Trecho selecionado:
────────────────────────────────────────
Guanabara é cenário de brutalidade contra desvalidos e leniência com ricos poderosos. José Nêumanne, via Estadão:
De
1808, quando dom João VI desembarcou na baía, cuja visão encantou Cole
Porter, a 1960, quando JK inaugurou a “novacap”, o Rio de Janeiro foi
corte e capital da continental Pindorama: 212 anos de poder, charme e
glória. Nestes últimos seis decênios, foi Estado da Guanabara, cidade
estadual, desaparecida após 15 anos, ora capital do modesto Estado
vizinho ao extinto Distrito Federal, a que foi anexado na fusão por obra
e desgraça da fase mais brutal da ditadura militar.
Ironia
de Clio, deusa da História, o terrível tribuno e talentoso orador que
seria o melhor governador do País na menor e menos longeva unidade da
Federação, Carlos Lacerda, foi cúmplice do golpe militar que destruiu a
democracia liberal de 1946. E fez da “Cidade Maravilhosa” um teatro de
horror. Tradutor e intérprete da tragédia Julius Caesar, de Shakespeare,
o fluminense de Vassouras fundou o Rio moderno com os Túneis Rebouças e
Santa Bárbara e o Parque do Flamengo. Fez ainda a adutora do Rio
Guandu, solução para o incômodo cantado na marchinha Vagalume Rio de
Janeiro, de Victor Simon e Fernando Martins, sucesso dos Anjos do
Inferno no carnaval de 1954: “Rio de Janeiro, cidade que me seduz, de
dia falta água, de noite falta luz”.
O
“Corvo”, personagem do caricaturista Lanfranco Vaselli, o Lan, foi o
apelido dado a Lacerda por quem nunca perdoou seu vezo golpista, que
levou Getúlio Vargas ao suicídio. Morto em 1977, ele não tomou
conhecimento do atentado terrorista a bombas contra a adutora planejado
pelos capitães Jair Bolsonaro e Fábio Passos, dez anos depois. O ato
protestava contra os baixos soldos e o então ministro do Exército,
general Leônidas Pires Gonçalves, conforme ele disse à Veja: “Nosso
Exército é uma vergonha nacional, e o ministro está se saindo como um
segundo Pinochet”. O oficial foi processado por “deslealdade e
indisciplina” e absolvido por decisão absurda do Superior Tribunal
Militar, que considerou laudos “inconclusivos” de croquis provas a favor
do réu.
────────────────────────────────────────
Dados apresentados:
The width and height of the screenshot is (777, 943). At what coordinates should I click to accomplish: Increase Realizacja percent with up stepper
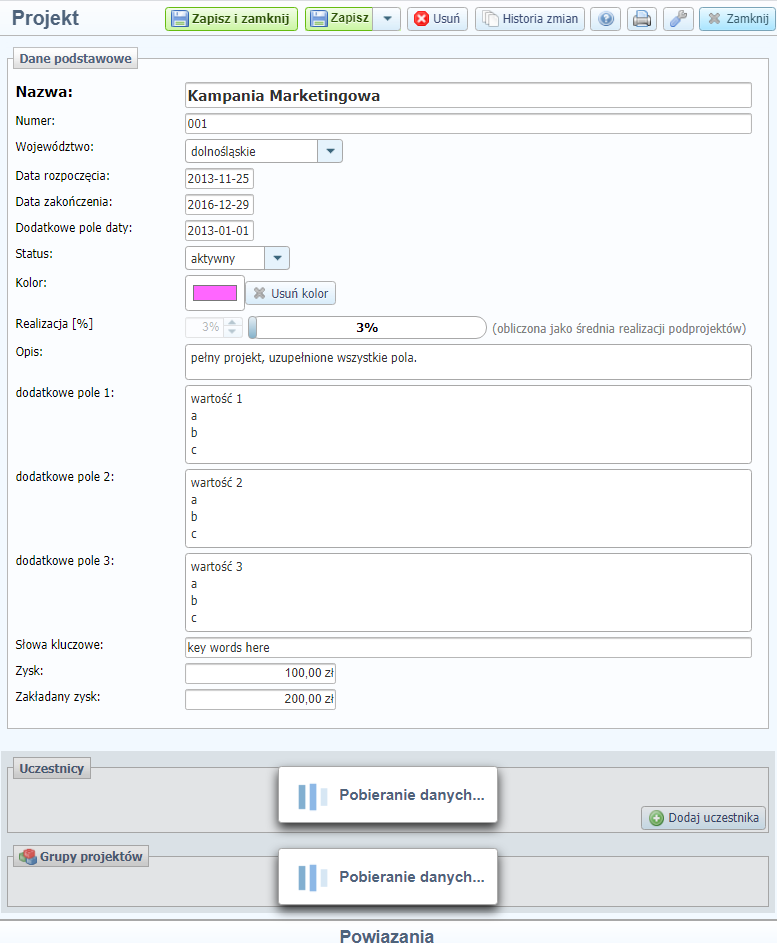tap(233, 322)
────────────────────────────────────────
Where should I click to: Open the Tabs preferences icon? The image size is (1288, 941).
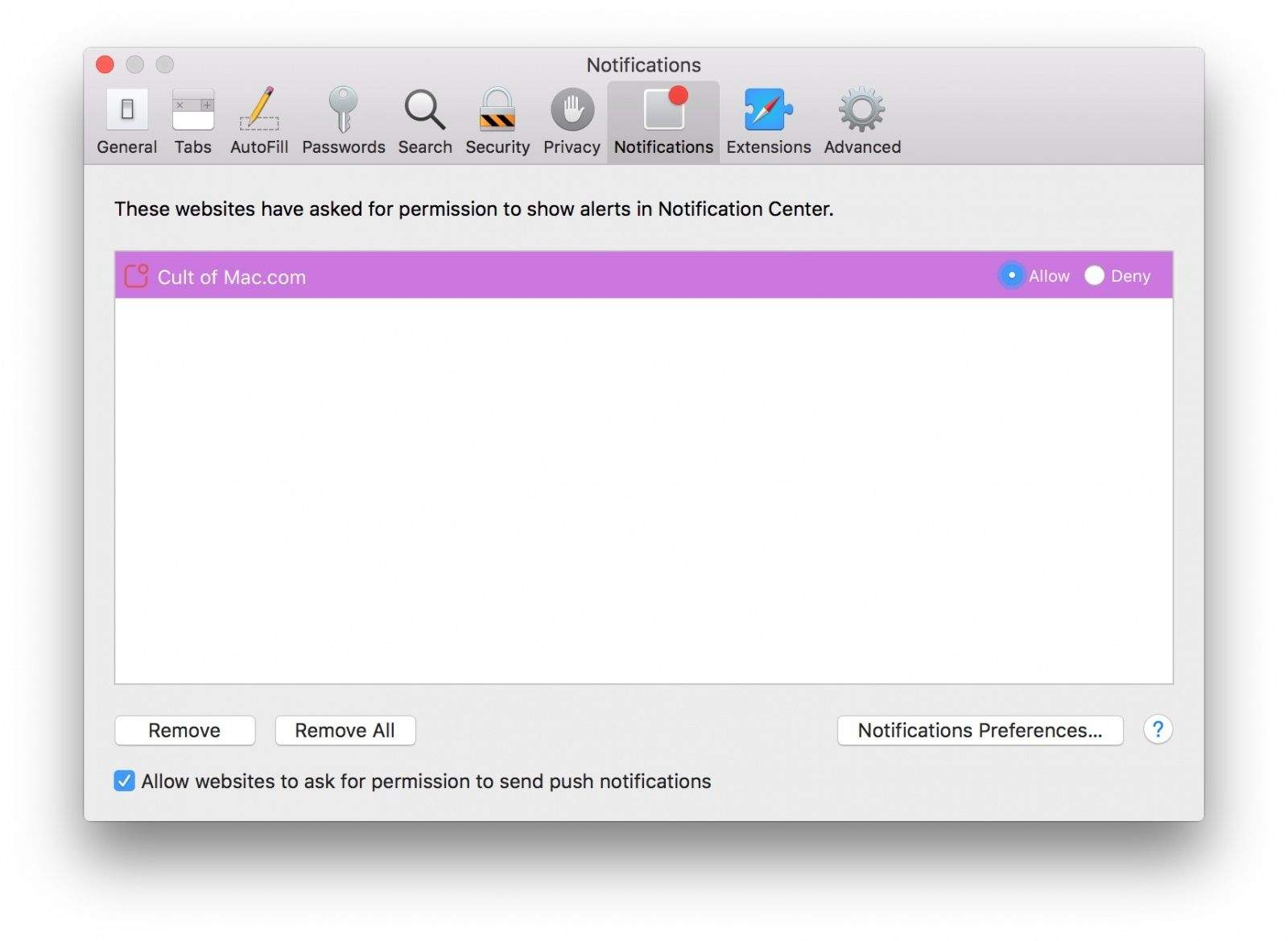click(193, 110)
────────────────────────────────────────
Objetivo do exercício:
Reproduza fielmente a parte do trecho selecionado que se inicia nas palavras "Guanabara é cenário" e se encerra logo após "da ditadura militar.".

Resultado do exercício:
Guanabara é cenário de brutalidade contra desvalidos e leniência com ricos poderosos. José Nêumanne, via Estadão:
De
1808, quando dom João VI desembarcou na baía, cuja visão encantou Cole
Porter, a 1960, quando JK inaugurou a “novacap”, o Rio de Janeiro foi
corte e capital da continental Pindorama: 212 anos de poder, charme e
glória. Nestes últimos seis decênios, foi Estado da Guanabara, cidade
estadual, desaparecida após 15 anos, ora capital do modesto Estado
vizinho ao extinto Distrito Federal, a que foi anexado na fusão por obra
e desgraça da fase mais brutal da ditadura militar.